Итак, рабовладельческая формация позднего эллинистически-римского периода начинала включать в себя разнообразные и весьма многочисленные элементы крепостничества и вообще феодализации; феодализация общества в условиях рабовладения была частичным введением в систему экономики частноправовых отношений; эти последние реставрировались здесь по аналогии с отношениями общинно-родовыми. И, наконец, реставрация общинно-родовых отношений по необходимости была также и реставрация мифологии.
Если мы теперь примем во внимание, что тут перед нами не просто мифология, а именно реставрация мифологии, то станет ясным также и отсутствие в этой неоплатонической мифологии всякой наивности и простоты и разработка ее при помощи сознательных усилий рассудка, разума, внутреннего чувства и волевых устремлений. Тут мы имеем не мифологию просто, а философию мифологии, логику и диалектику мифологии, изыскания разного рода сознательных приемов превращения человека и всей истории в мифологию, все эти утонченные и изысканные методы мистической, магической, аскетической и умозрительной практики. Это и есть неоплатоническая эстетика.

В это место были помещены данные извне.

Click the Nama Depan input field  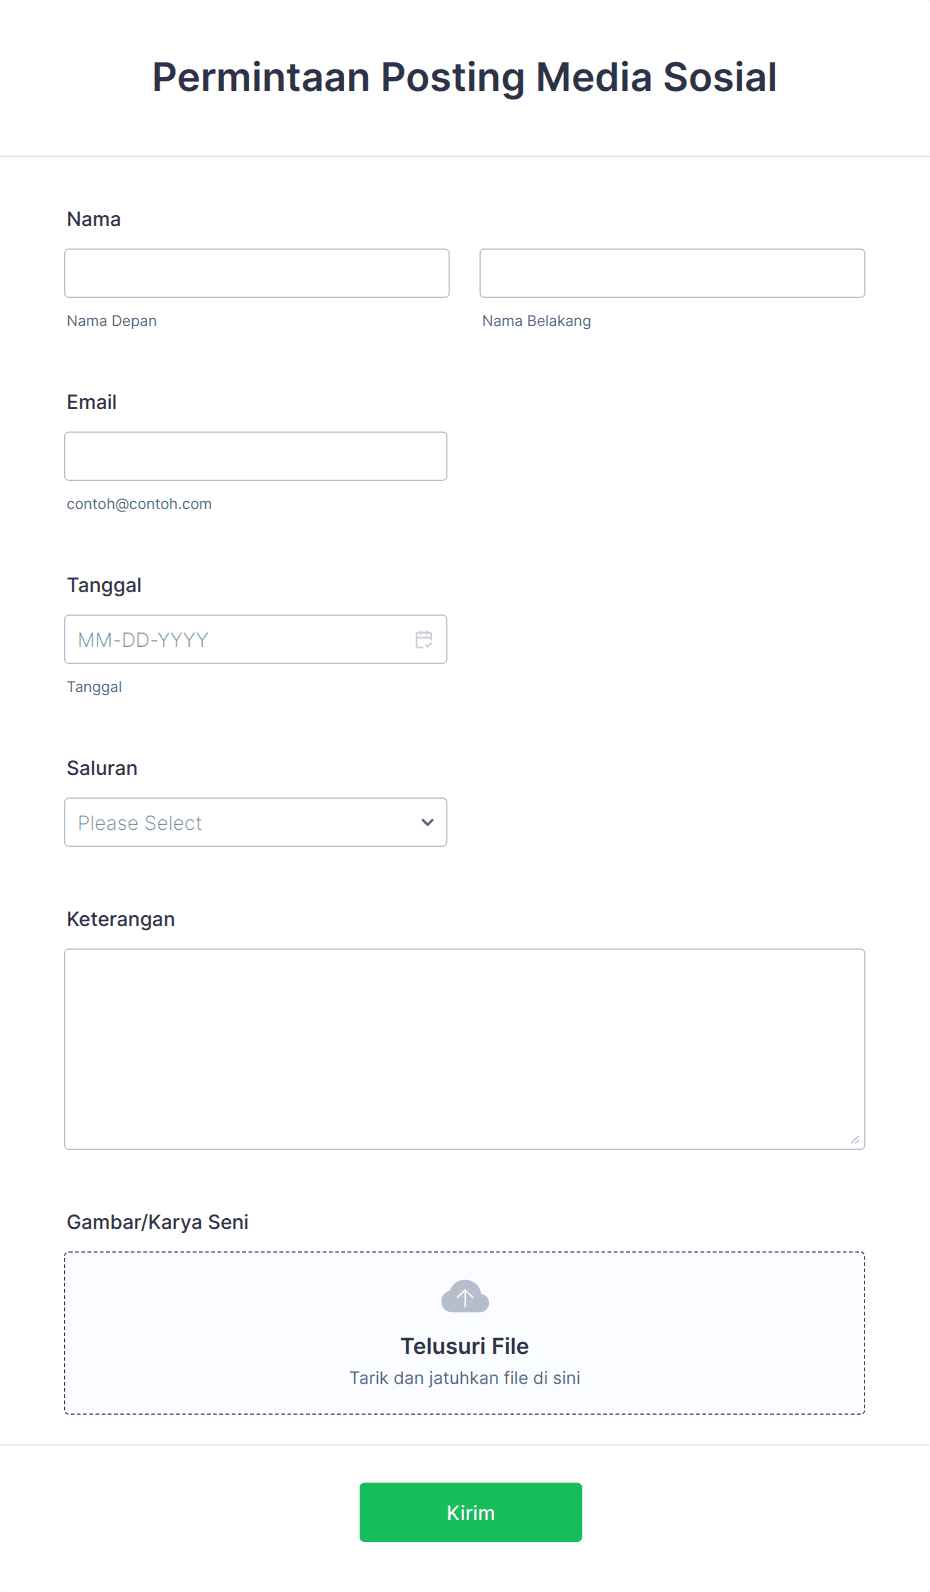click(257, 273)
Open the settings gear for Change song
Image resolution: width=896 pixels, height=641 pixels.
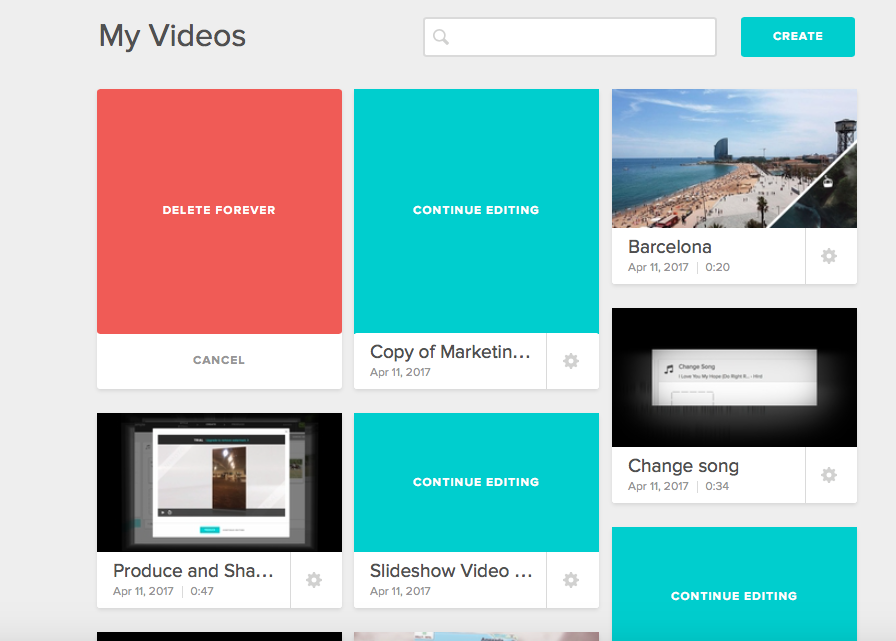point(829,476)
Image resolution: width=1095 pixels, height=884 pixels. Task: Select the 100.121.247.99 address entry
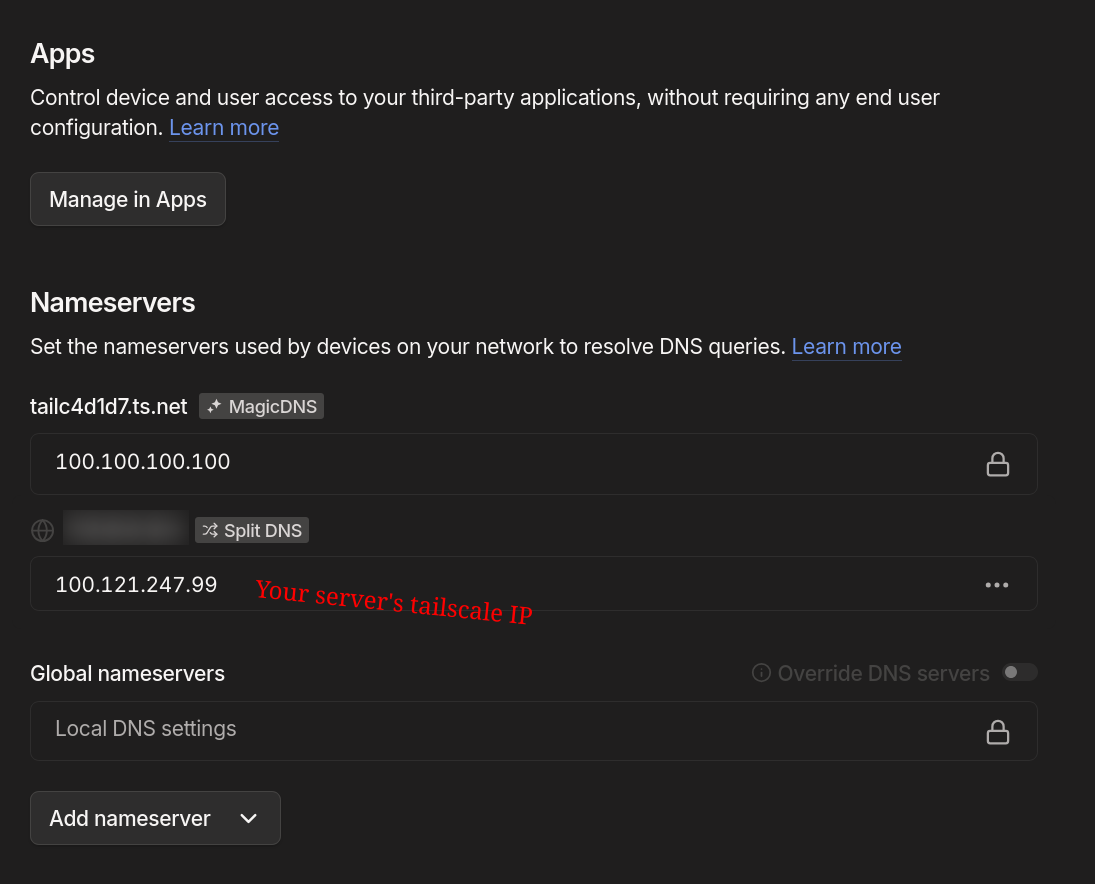point(136,584)
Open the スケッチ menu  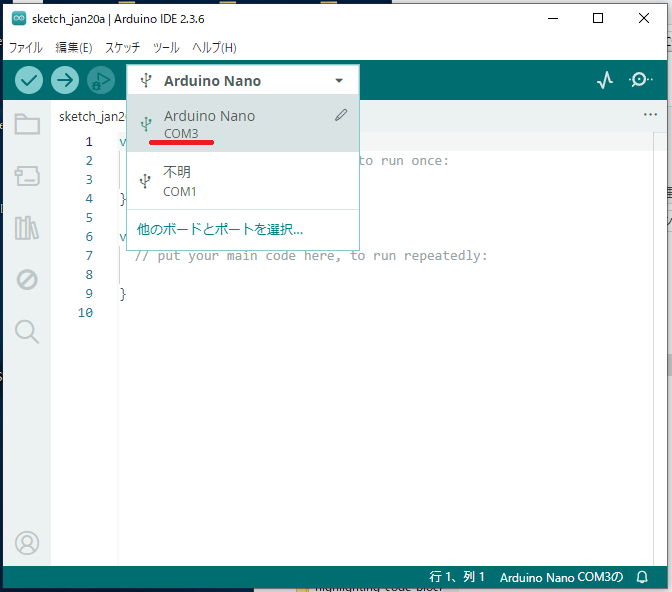point(122,47)
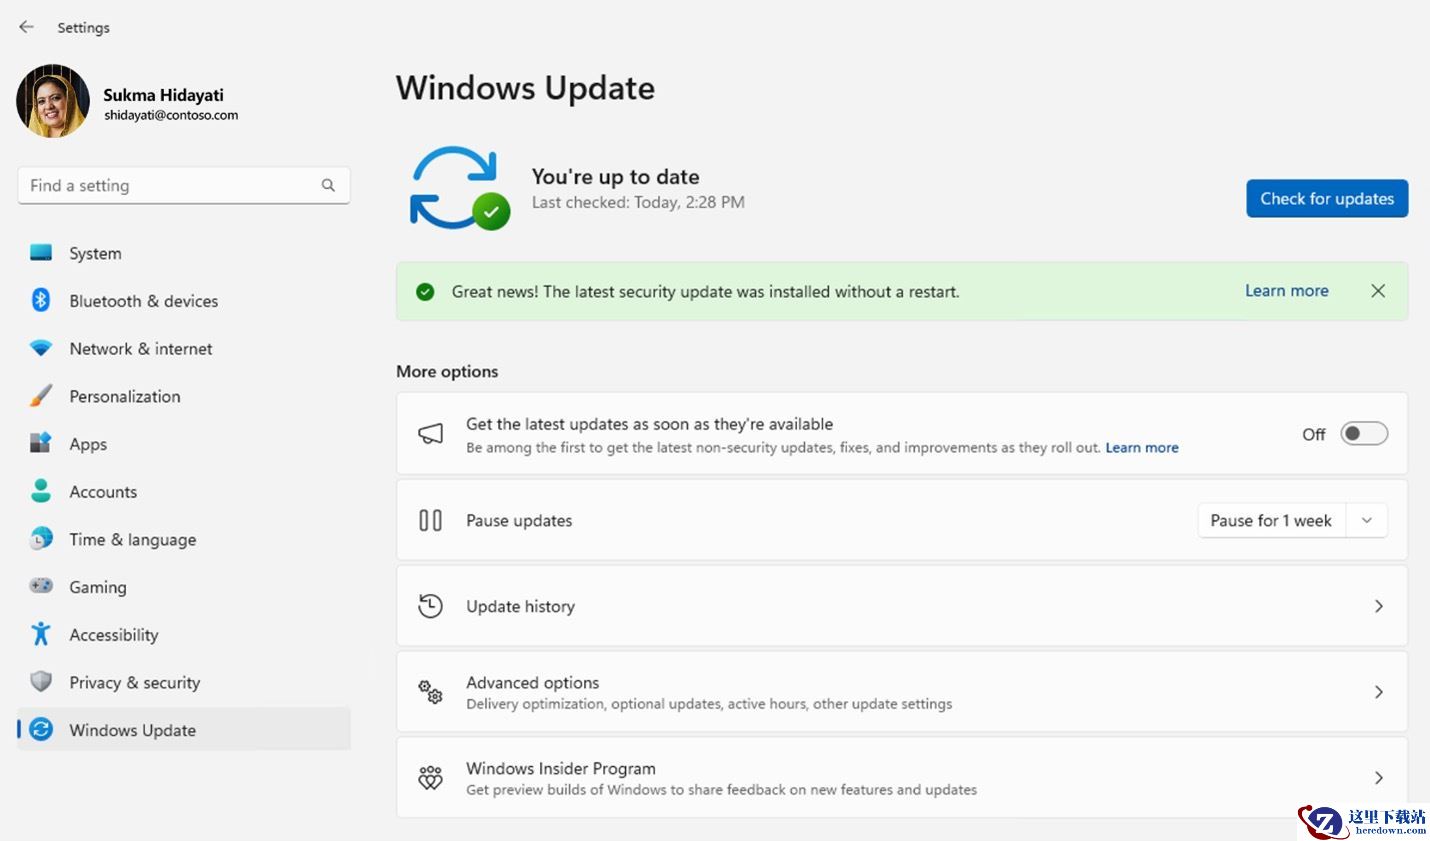The width and height of the screenshot is (1430, 841).
Task: Select the Network & internet wifi icon
Action: coord(41,348)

Таково социальное происхождение эстетики позднего эллинизма. Конечно, здесь мы намечаем только самую центральную магистраль эстетики позднего эллинизма и не касаемся других, тоже очень важных магистралей вроде, например, позднеэллинистического искусствоведения21.
7. Заключение
Античность началась с мифологии и кончилась ею. Началась с темной, ночной, нерасчлененной мифологии, порожденной первобытнородовой формацией, и кончилась мифологией философски развитой, до конца выявленной и осознанной, под которой лежала перезревшая рабовладельческая формация. Красоту увидела античность в самопорождающемся и безличном космически-стихийном бытии, в слепой стихии жизни, под которой она находила безличное определение Судьбы. Но выявлена была эта красота в ослепительно-солнечном блеске, как мраморная колонна или статуя на бирюзовом фоне южного неба и моря. Мифология прошла через всю античность, принявши, однако, в заключение не форму физическую, а форму философского космоса и бытия, но такого же внутристихийного и внешнепластического космоса и бытия.
Вот краткий очерк развития античной мифологии.
а)
Миф существует вначале сам по себе, как таковой. Это то, что создано первобытнородовой формацией. Литературную обработку его мы находим лишь в эпоху распадающейся первобытнообщинной формации — у Гомера.
б)
Первобытнообщинный строй переходит в рабовладельческую формацию. Это означает также и разрушение мифа. Вместо наполненного богами, демонами, героями физического космоса, вместо первобытнообщинной мифической телесности теперь появляется уже другая телесность в связи с возникшими теперь более абстрактными отношениями между людьми, отношениями не родственными и родовыми, а производственно-техническими. Теперь на мир и природу переносятся отношения не членов рода, а господ и рабов. Таким образом мир и природа превращаются теперь в одушевленное тело, но уже не антропоморфное, управляемое не родовым коллективом, а абстрактными законами природы. Старая мифология превращается здесь в то, что обычно в истории философии называется гилозоизмом. А эстетика превращается здесь из цельной мифологии в учение об абстрактном оформлении космического тела и всех тел, в него входящих, т.е. в учение о числе, мере, ритме и гармонии стихий, составляющих космическое целое. Для мировоззрения, которое базируется не просто на одушевленном теле, такая эстетика, конечно, является слишком формальной и не рисует прекрасного в его существе. Однако эстетика этого раннего периода рабовладельческой формации строится именно на опыте только одушевленного физического тела, одушевленных физических стихий. Поэтому и досократовское учение о числе, мере и ритме, и гармонии космоса, или, вообще говоря, учение о единстве и множестве материального бытия, взятое само по себе, отнюдь не есть формализм, а является именно существенной и характерной эстетикой для данного периода.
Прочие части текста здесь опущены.